● DATA TO PROCESS
○ ○ ○ ○
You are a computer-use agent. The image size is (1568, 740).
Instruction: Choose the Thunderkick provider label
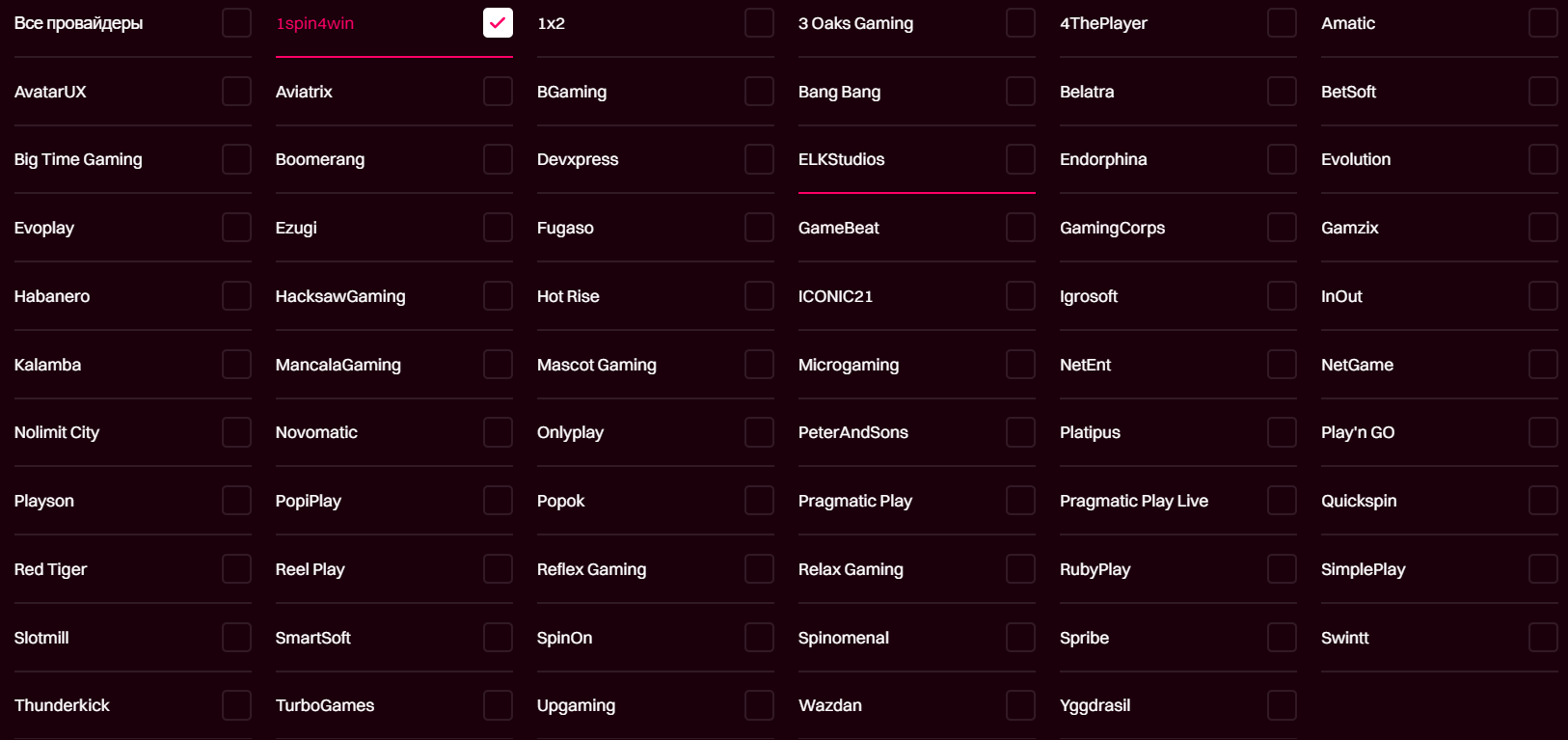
○ ○ ○ ○
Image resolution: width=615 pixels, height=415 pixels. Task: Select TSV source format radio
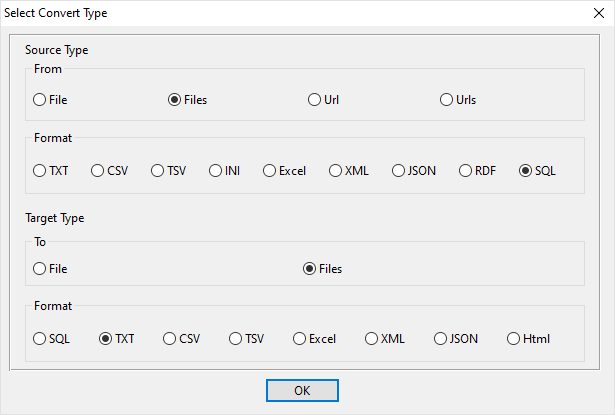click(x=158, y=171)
○ ○ ○ ○
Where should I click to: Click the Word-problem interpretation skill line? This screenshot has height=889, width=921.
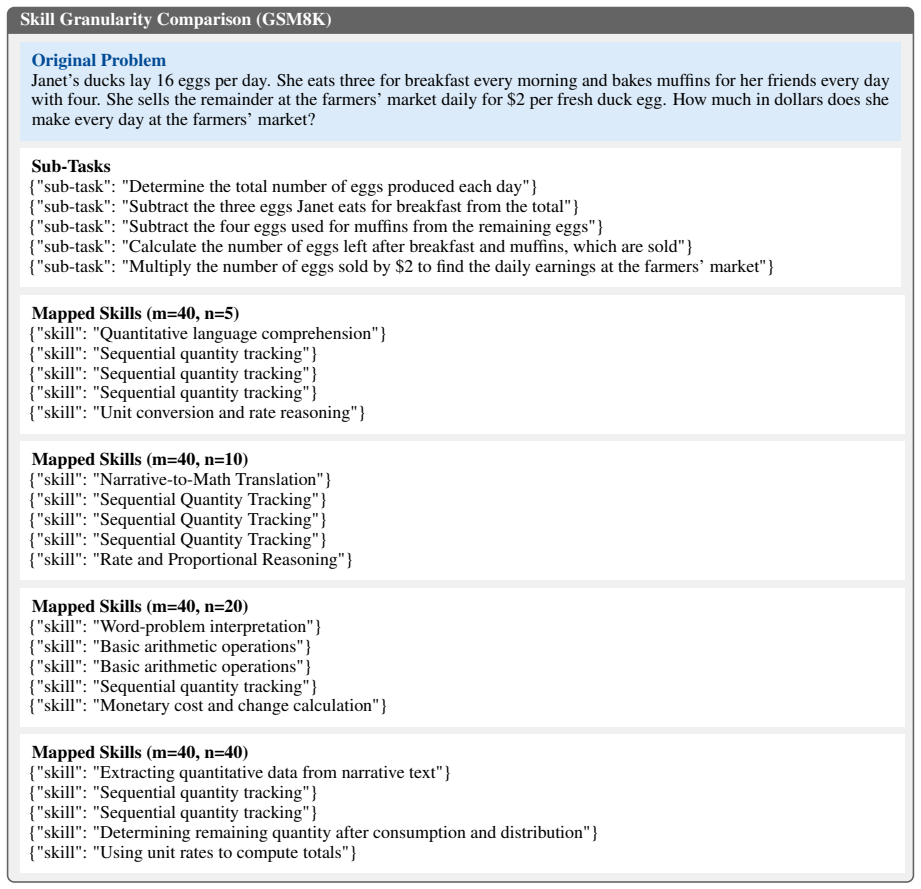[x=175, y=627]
○ ○ ○ ○
● WHAT TO PRODUCE
Output exactly the lines of the material above from the one containing "You are a computer-use" up to and including the one containing "Instruction: Choose the".

● RESPONSE
You are a computer-use agent. The image size is (1568, 740).
Instruction: Choose the Thunderkick provider label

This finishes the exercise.